• Consigne
Pourriez-vous recopier fidèlement, dans l'extrait sur Michaux ci-dessous, le passage qui s'ouvre sur les mots contenant « 24 juillet 2024 » et se clôt sur « et l’oreille absolue. » ?

------ Extrait ------

24 juillet 2024
Ecoute de Michel Butor parlant d’Henri Michaux
Écouter Michel Butor parler d’Henri Michaux toute la nuit, avec des moments d’enfouissement dans le demi-sommeil pour que les mots pénètrent mieux les strates, atteignent les confins, infusent les béances, les gouffres.
On ne peut régler les difficultés de langage que par le langage. Beaucoup d’affinités avec Michaux. Est-ce rassurant ? Non. Il faut prendre sa respiration, se tenir prêt pour une plongée en apnée.
On ne peut régler les difficultés de langage qu’avec une clé à molette et l’oreille absolue.
Il lui était impossible de revenir, de faire machine arrière, de rebrousser chemin. Même si on l’avait voulu, on n’y serait pas arrivé. Dès le début de l’envie du retour, on voyait bien à quel point c’était incongru. D’avance. Alors il ne restait plus d’autre choix que de descendre, descendre, descendre, dans la profondeur, dans le gouffre. Il n’y avait rien de grave là-dedans. C’était comme une tombe dans laquelle il fallait lentement choir, et il ne servait à rien d’imaginer la peur.
On dit « quelle haine », mais est-ce de la haine ? C’est sûrement de l’amour, de l’amour vache, veau, mouton, agneau, ou encore un genre inconnu. Une émotion innommable, une émotion sans nom, et qui surtout ne veut pas qu’on la nomme.
Encore reçu un commentaire, découvert au petit matin. On aurait eu envie de répondre : « Ne vous attendez surtout pas à un retour, à un renvoi d’ascenseur. » On pensa à autre chose pour éluder la question. On ne répondrait plus, on resterait muet, silencieux, on passerait désormais comme un poisson entre deux eaux. On ferait la carpe au sommet de sa gerbe.

------ Liste des données ------

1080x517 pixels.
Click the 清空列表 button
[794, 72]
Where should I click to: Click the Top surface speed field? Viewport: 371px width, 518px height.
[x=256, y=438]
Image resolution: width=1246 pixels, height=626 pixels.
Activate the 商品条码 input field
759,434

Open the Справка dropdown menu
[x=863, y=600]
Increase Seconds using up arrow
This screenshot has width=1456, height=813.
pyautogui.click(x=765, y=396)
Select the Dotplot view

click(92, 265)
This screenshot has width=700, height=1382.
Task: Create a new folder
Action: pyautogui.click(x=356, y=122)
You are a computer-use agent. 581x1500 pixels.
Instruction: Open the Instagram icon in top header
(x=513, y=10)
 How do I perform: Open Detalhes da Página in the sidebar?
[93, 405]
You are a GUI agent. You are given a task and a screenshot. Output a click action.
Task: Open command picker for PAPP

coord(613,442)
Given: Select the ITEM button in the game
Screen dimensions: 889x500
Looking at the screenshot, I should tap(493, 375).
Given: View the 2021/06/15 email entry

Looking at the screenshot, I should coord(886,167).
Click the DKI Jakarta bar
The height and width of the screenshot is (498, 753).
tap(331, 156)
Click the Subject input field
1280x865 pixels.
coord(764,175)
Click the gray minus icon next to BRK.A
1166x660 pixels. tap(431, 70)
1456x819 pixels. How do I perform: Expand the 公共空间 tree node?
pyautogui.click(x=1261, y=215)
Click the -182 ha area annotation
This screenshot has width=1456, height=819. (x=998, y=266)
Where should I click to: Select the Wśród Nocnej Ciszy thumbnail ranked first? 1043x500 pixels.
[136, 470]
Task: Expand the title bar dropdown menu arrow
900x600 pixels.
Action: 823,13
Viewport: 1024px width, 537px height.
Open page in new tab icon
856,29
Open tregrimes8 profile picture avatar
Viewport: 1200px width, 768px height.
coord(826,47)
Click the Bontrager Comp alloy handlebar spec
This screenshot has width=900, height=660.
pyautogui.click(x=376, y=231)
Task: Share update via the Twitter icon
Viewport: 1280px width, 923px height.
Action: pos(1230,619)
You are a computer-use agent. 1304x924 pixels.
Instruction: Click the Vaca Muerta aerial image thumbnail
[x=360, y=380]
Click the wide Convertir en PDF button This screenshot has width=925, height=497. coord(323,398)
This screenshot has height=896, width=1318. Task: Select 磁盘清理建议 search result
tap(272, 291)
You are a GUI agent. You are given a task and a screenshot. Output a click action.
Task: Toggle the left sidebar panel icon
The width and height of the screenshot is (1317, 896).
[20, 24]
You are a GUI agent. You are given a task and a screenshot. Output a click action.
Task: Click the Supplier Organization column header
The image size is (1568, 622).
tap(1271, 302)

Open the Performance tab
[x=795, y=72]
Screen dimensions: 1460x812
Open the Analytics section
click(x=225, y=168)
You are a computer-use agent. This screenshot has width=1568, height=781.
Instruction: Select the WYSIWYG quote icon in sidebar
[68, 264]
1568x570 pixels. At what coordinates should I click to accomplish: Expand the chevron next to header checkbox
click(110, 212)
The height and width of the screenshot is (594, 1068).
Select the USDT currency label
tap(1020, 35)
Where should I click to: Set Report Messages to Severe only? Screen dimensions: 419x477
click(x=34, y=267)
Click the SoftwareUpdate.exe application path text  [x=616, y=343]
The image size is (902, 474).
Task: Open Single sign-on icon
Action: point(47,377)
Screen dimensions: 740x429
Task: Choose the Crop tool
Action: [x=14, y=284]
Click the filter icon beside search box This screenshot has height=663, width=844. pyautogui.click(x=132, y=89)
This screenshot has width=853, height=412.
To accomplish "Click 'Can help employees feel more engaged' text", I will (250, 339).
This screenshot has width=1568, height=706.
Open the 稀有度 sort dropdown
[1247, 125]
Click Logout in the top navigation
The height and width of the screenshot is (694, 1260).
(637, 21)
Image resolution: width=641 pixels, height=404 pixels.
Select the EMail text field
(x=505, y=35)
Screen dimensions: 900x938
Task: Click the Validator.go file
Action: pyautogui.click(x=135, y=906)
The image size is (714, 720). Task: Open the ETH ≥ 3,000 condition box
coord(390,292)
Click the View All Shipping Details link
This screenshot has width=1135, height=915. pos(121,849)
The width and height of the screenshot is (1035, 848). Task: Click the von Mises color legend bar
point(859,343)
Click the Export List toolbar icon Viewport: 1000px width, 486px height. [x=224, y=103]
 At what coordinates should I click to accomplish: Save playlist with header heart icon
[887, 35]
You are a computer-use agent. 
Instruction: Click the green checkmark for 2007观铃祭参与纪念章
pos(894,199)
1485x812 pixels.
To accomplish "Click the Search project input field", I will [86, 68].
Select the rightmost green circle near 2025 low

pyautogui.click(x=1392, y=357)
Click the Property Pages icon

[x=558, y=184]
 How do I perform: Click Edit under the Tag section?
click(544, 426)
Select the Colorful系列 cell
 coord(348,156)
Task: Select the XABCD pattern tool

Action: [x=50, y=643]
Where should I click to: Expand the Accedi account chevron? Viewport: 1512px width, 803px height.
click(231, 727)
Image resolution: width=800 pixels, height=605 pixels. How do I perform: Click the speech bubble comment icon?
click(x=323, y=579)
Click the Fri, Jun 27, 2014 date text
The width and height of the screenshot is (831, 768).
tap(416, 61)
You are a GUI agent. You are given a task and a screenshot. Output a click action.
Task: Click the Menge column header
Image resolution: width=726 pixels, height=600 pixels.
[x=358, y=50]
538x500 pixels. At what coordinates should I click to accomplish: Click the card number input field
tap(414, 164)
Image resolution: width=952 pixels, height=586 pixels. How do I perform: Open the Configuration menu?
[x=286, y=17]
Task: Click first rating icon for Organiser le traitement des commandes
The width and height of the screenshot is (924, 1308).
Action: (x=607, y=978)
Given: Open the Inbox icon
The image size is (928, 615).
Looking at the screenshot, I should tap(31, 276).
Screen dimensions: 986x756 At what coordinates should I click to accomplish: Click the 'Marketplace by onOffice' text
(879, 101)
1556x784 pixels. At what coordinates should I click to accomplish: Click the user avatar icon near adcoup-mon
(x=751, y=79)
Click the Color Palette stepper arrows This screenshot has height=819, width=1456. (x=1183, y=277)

------

• Réponse complète
24 juillet 2024
Ecoute de Michel Butor parlant d’Henri Michaux
Écouter Michel Butor parler d’Henri Michaux toute la nuit, avec des moments d’enfouissement dans le demi-sommeil pour que les mots pénètrent mieux les strates, atteignent les confins, infusent les béances, les gouffres.
On ne peut régler les difficultés de langage que par le langage. Beaucoup d’affinités avec Michaux. Est-ce rassurant ? Non. Il faut prendre sa respiration, se tenir prêt pour une plongée en apnée.
On ne peut régler les difficultés de langage qu’avec une clé à molette et l’oreille absolue.